Bir kere bizde çok büyük bilgibelge var. Bu kitapları hazırlarken bizzat eski müritlerin getirdiği yazılı kayıtlar ve birinci ağızdan anlatımları var. Bunları bile istemediler bizden. Mesela, Turhan Çömez, onun tanıklığı, onun bildikleri işine yaramaz mıydı Tayyip Bey'in? Bizzat Çömez anlatsaydı dünyaya bu terör örgütünün kendisine neler yaptığını… Bu dosyalarla hem kendini dünyaya çok daha güçlü anlatabilir, hem de örgütün üzerine gidebilirdi. Şimdi sadece sanki tek başına Tayyip Bey var. Ve ne yazık ki dünyadaki güven kredisi düşük, ona inanmıyorlar, ikna olmuyorlar. Eğer bizler gibi FETÖ'nün mağdur ettikleri bu örgütün ne olduğunu dünyaya anlatsaydık Türkiye'nin inandırıcılığı bambaşka olurdu.
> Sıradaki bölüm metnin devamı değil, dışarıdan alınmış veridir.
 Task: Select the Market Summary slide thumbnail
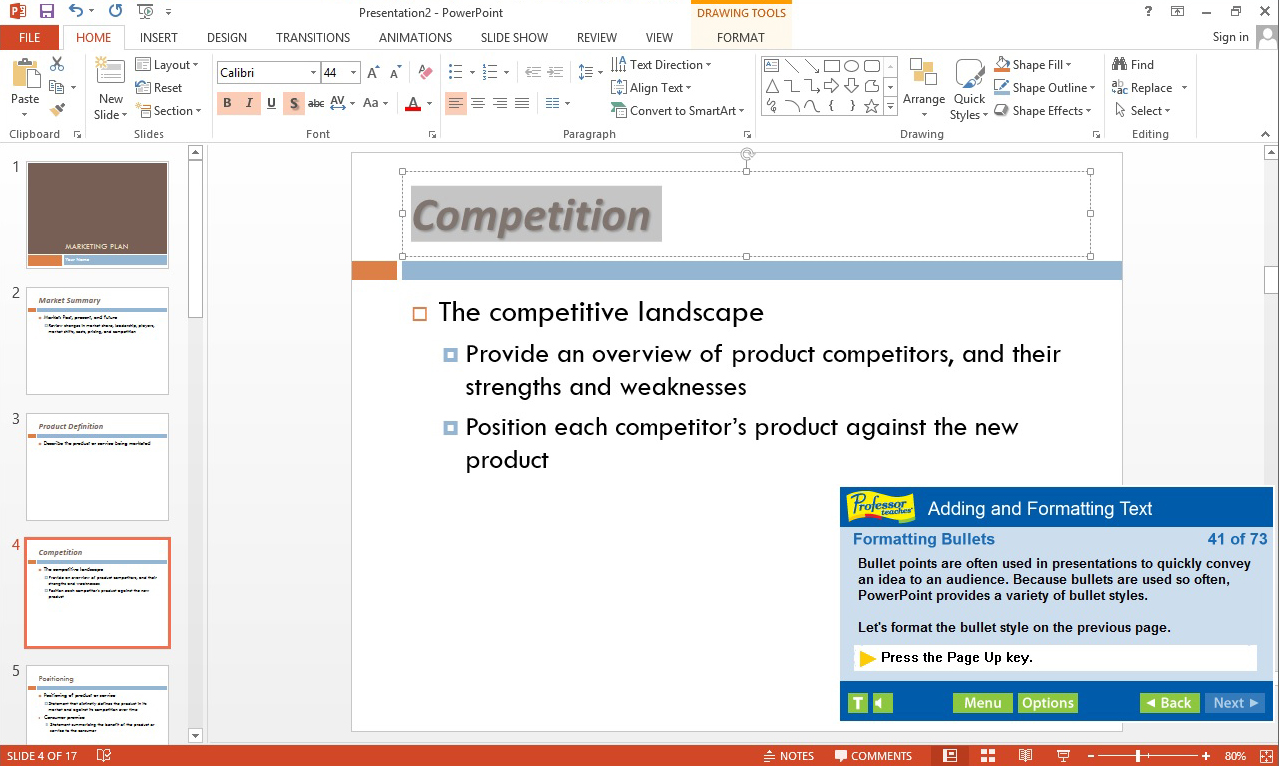(x=97, y=341)
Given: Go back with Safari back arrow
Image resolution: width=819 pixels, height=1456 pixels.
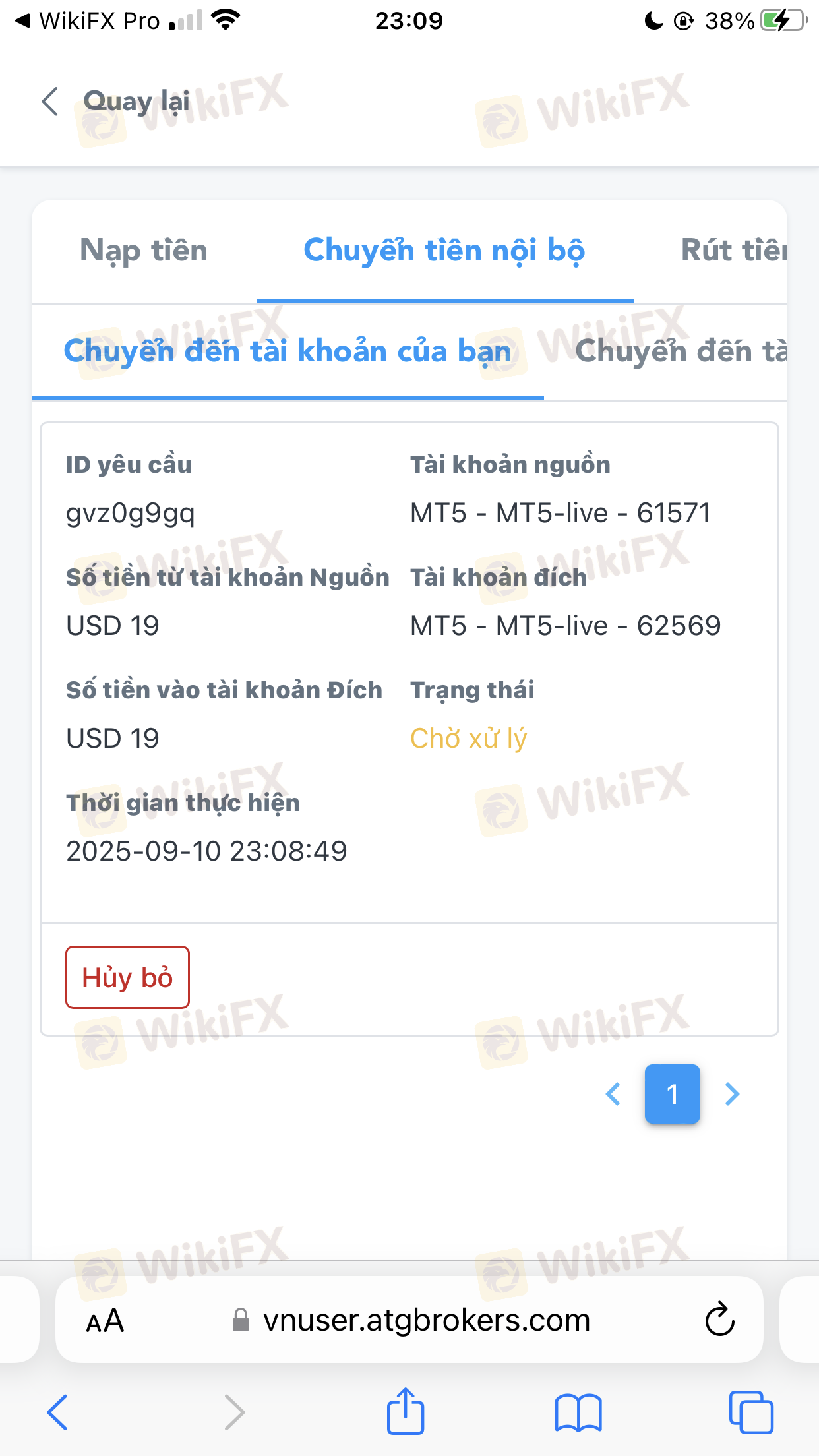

– Çömez'in evine baskın yapılmış yurtdışına gittiğinde…
Benim evime de aynı şekilde girdiler, ben kanser tedavisi için yurtdışındayken. Talimatı veren polis Bayram Özbek, şu anda cezaevinde. O baskını yapan polisler kimdi? Onların kimliklerini bulsak, eminim hepsi de FETÖ'cüydü. O baskın sırasında evdeki kasamızdan kaybolan mücevherler var mesela…
– Peki bu mağduriyetiniz ile ilgili dava açtınız mı?
Açtık, tazminatı reddettiler.
– Şimdi yeniden dava açsanız… 15 Temmuz'da çok şeyler değişti çünkü…
Avukatım şu anda hukukta bir kilitlenme olduğunu anlatıyor, “Açmayalım” diyor.
– Sayın Cumhurbaşkanı sizi arasa, “Gelin, mücadelemize katılın” dese nasıl yanıt verirsiniz?
Bunu düşünmem lazım… Kolay değil yanıtı.
– ABD ile ilişkilerimiz sıkıntılıydı bir ara, düzeldi mi sizce?
Tayyip Bey'i harcamaya çok kararlıydı Trump. Şimdi düzeldi.
– Papaz Brunson serbest kaldı, Gülen'i verirler mi?
Fetullah'ı asla vermezler. CIA hâlâ kullanıyor, hem onu hem örgütünü. FBI ile CIA bu konuda karşı karşıya gelecek neredeyse.